-- Data start --

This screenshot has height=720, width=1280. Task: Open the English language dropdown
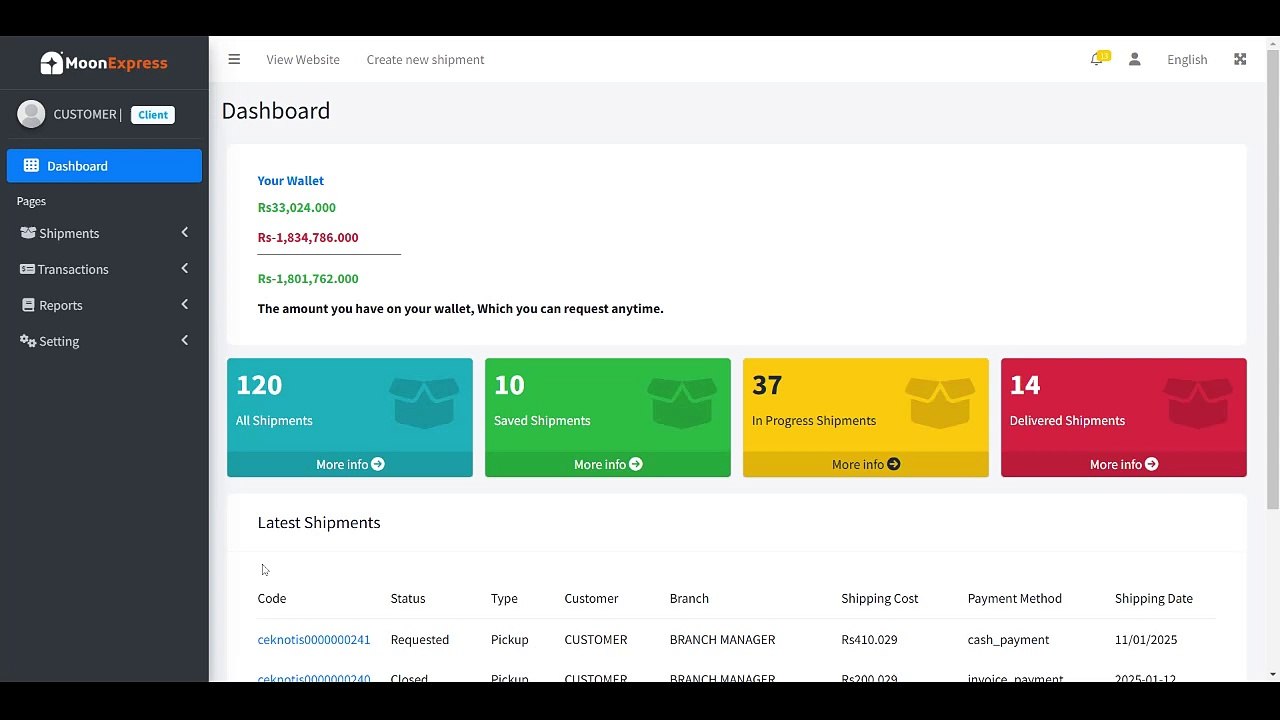[1187, 59]
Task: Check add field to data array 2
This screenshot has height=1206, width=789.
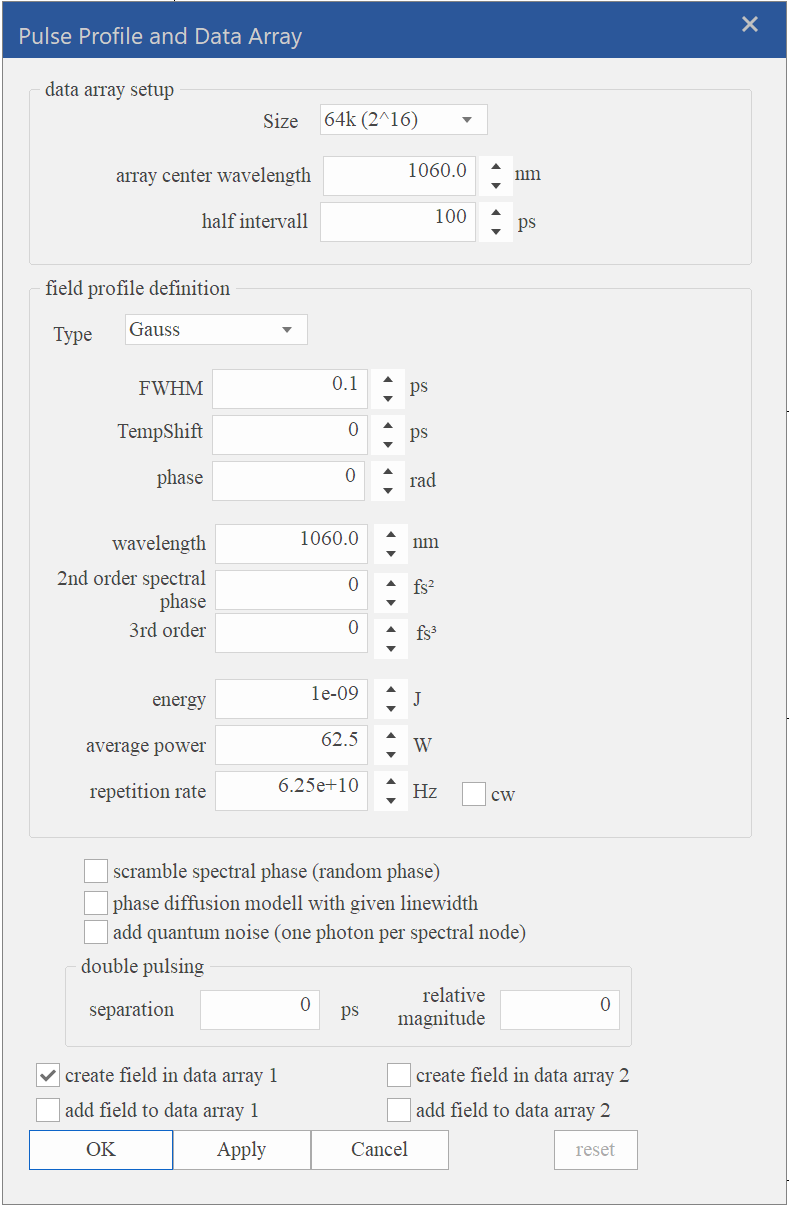Action: pos(399,1109)
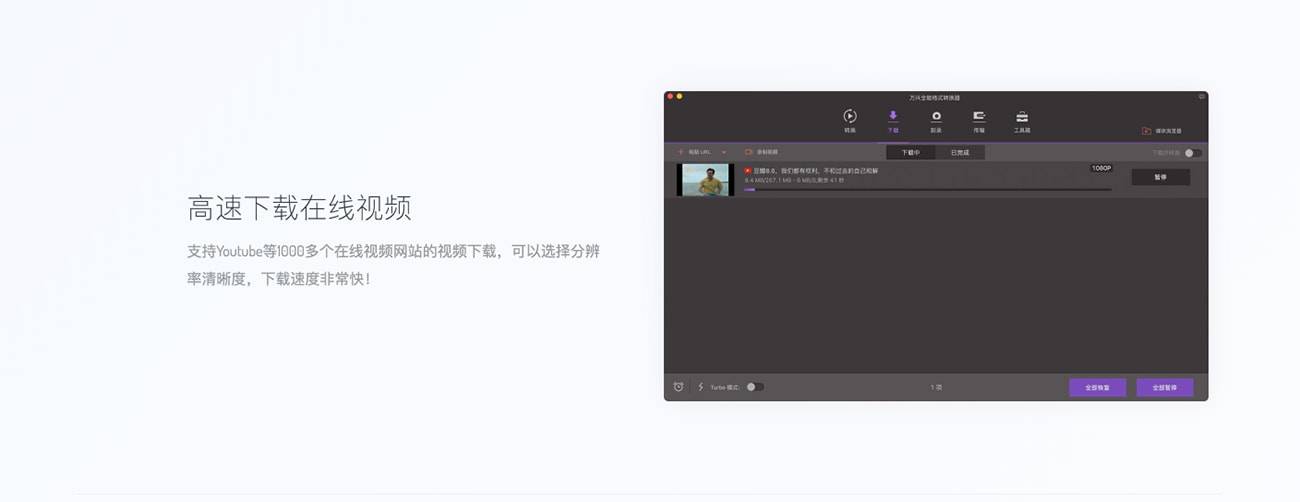
Task: Click the alarm clock scheduler icon
Action: point(678,387)
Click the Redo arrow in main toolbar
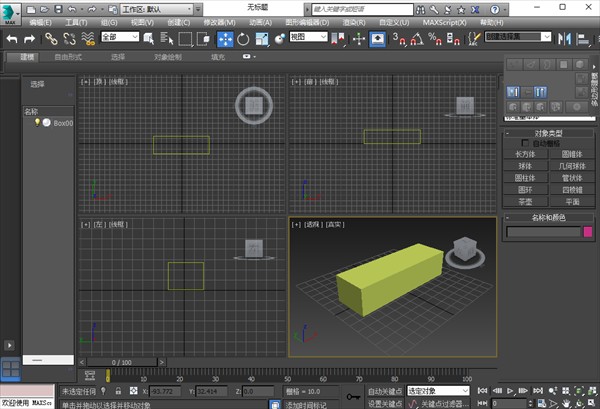Viewport: 600px width, 409px height. 30,38
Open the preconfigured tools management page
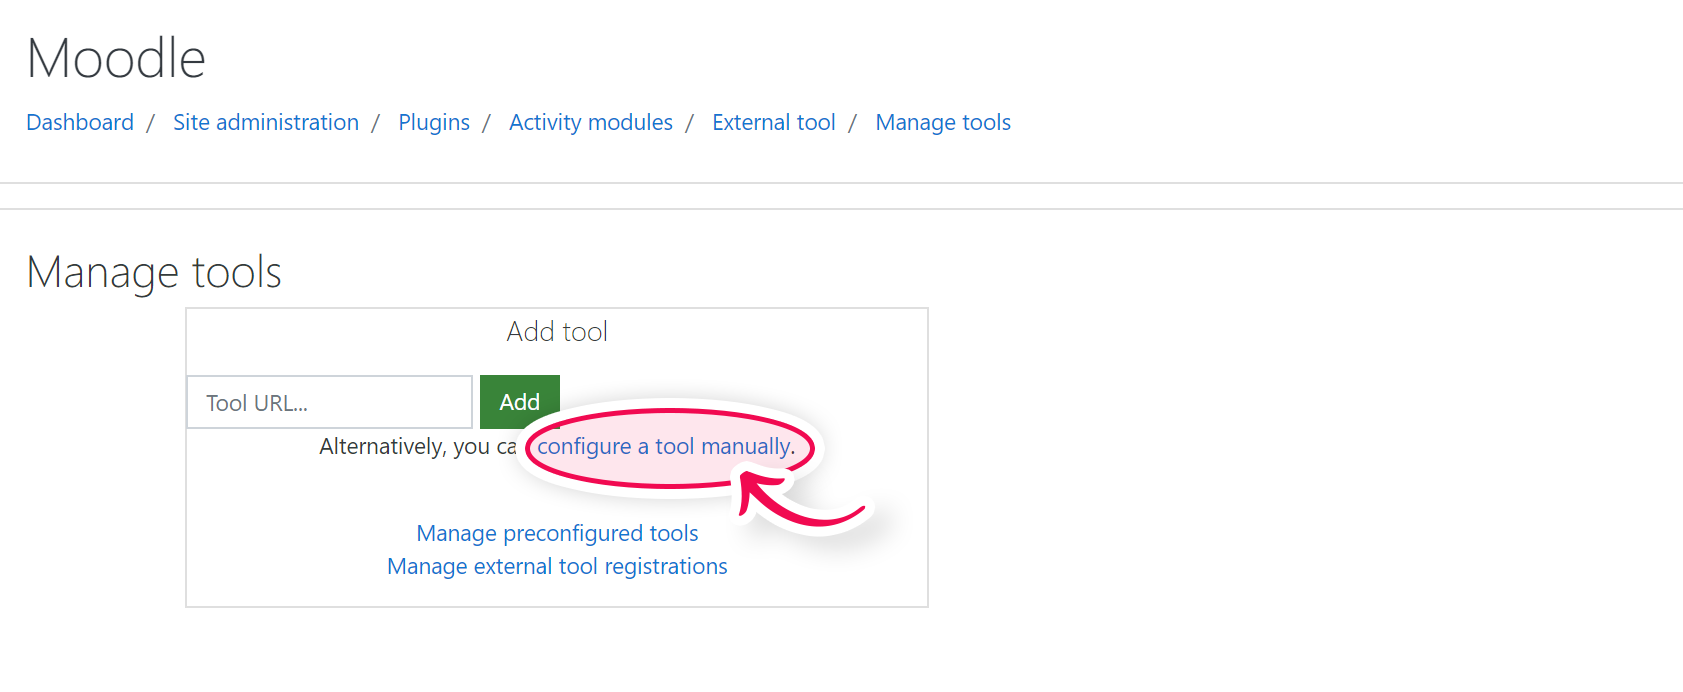The height and width of the screenshot is (692, 1683). [556, 533]
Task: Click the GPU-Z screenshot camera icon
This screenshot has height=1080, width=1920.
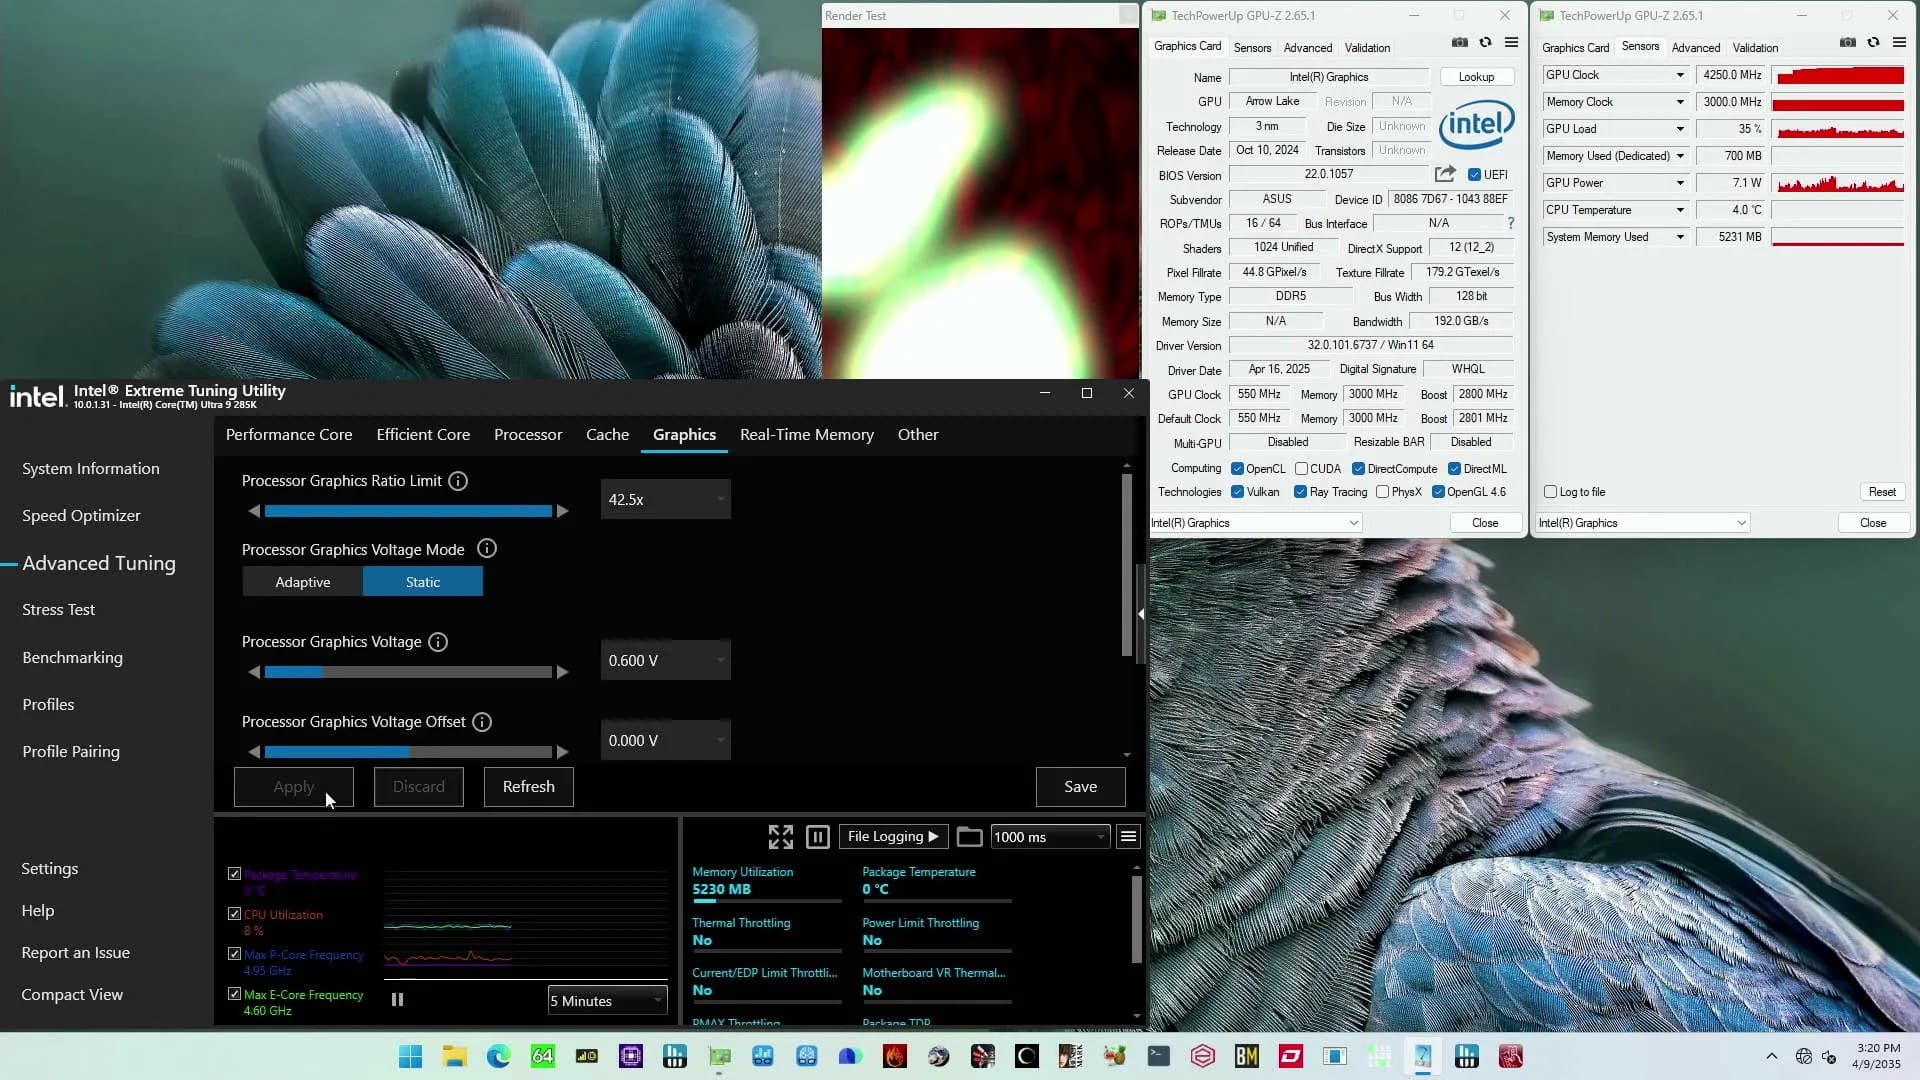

-- Data end --

Work required
Copy out every line of the listing above word for word, leaving out the pictures.

Result
This screenshot has height=720, width=1280. Task: Open the English language dropdown
[1187, 59]
Task: Check add field to data array 2
This screenshot has height=1206, width=789.
Action: pos(399,1109)
Task: Click the alarm clock scheduler icon
Action: point(678,387)
Click the Redo arrow in main toolbar
Viewport: 600px width, 409px height. 30,38
Open the preconfigured tools management page
The height and width of the screenshot is (692, 1683). [556, 533]
Task: Click the GPU-Z screenshot camera icon
This screenshot has height=1080, width=1920.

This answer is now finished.